The same report revealed that from the $248 million that foundations gave to the region that year, $67 million were directed towards education, $49 million in arts & culture, and $39 million to human services.
“Philanthropy that is dedicated to the Latino community is needed and must be prioritized by foundations, but in particular we should have funds not just dedicated to addressing the issues of our community with band-aids but by attacking the root causes," said Erika Almirón, executive director of Juntos.
For her part, Philathropy Network’s Porter refers to Latino nonprofits like Congreso and APM as “powerhouses” with a high performing record as community organizations.
“There’s a really strong base and a reputation on which the Latino community can work upon,” Porter said.
“Funding social services is not enough if we want to see changes in our community, we must fund long term strategic movement work that develops leaders; that addresses injustices; and attacks problems at the root for Latino communities," she added.
Meanwhile, when it comes to fundraising, a report published earlier this year by Blackbaud, a global provider of non-profit software and services, revealed that foundations and charities are losing big revenue by ignoring minorities: 73 percent of donations come from Whites, compared to 11 percent from Latinos, 9 percent from African-Americans, and 5 percent from Asian-Americans.

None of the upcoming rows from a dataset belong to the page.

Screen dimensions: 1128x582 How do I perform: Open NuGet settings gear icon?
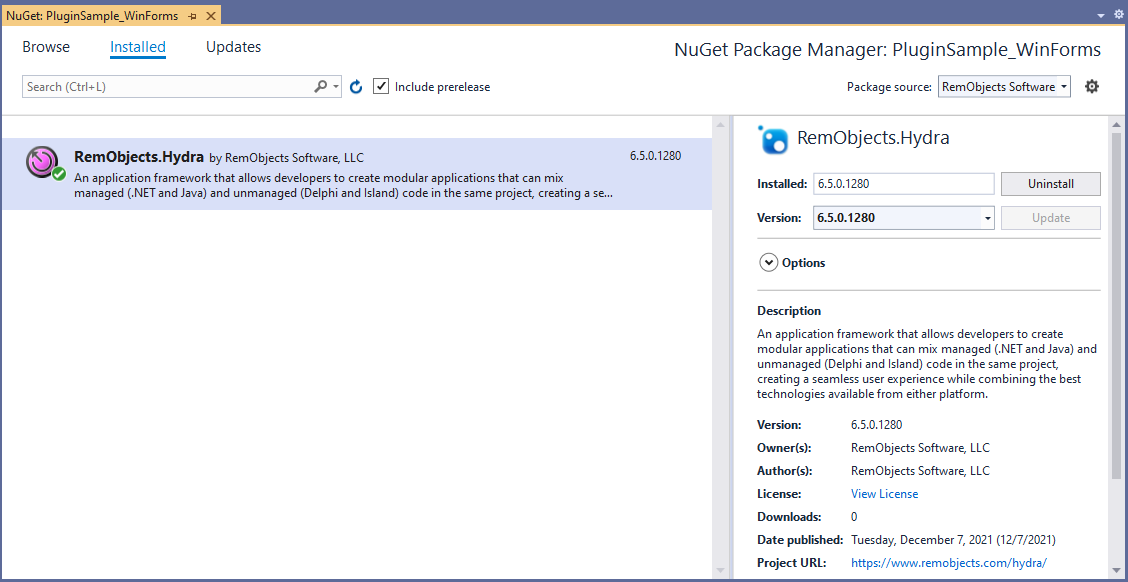[x=1092, y=87]
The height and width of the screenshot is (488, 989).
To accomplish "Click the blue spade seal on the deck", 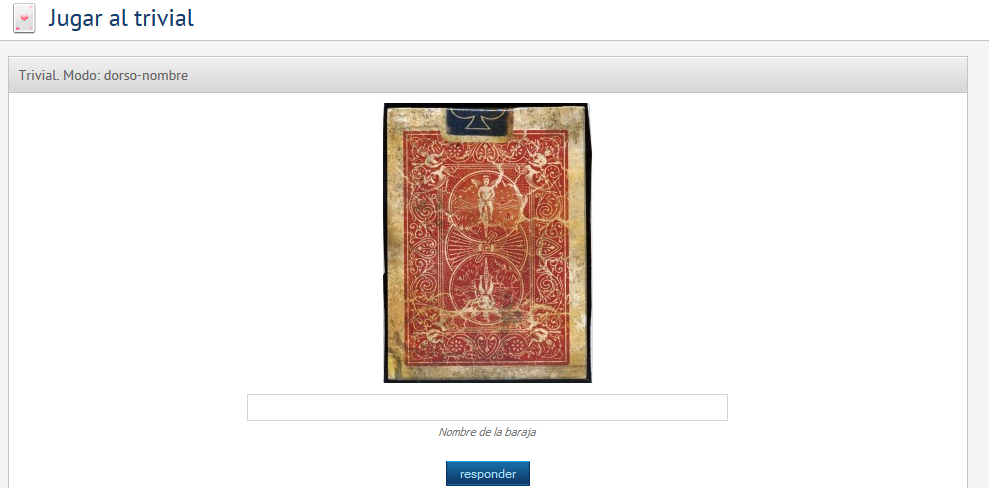I will [x=477, y=122].
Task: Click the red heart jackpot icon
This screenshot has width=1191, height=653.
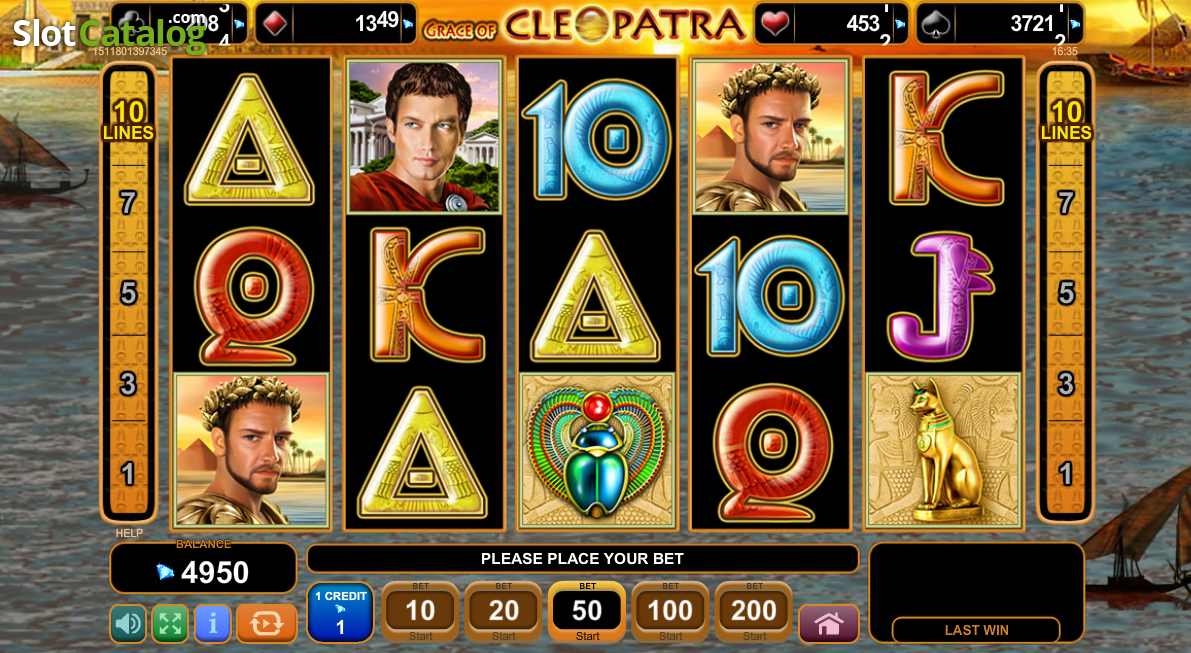Action: tap(775, 24)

“The under-representation of African-Americans and Hispanics suggests that organized philanthropy is not doing an adequate job of engaging non-White communities," reads the report. “Fundraising in the 21st century will require a differentiated approach tailored to the interests, values, and traditions of the many rather than a one-size-fits-all approach based on the interests, values, and traditions of White Americans."
According to Ramos, as the Hispanic community continues to develop and accumulating wealth, Latinos will be able to make bigger contributions and play a more important role in philanthropy.
For now, the main challenge for him and Latino nonprofits is to raise awareness about the needs of the Latino community.
“There has to be a lot more recognition and understanding that this quickly growing part of our population has needs that have become, in many instances, more acute than those that we are better aware of with respect to the African American community," Ramos said. “You can’t fix problems if you don’t know they exist.”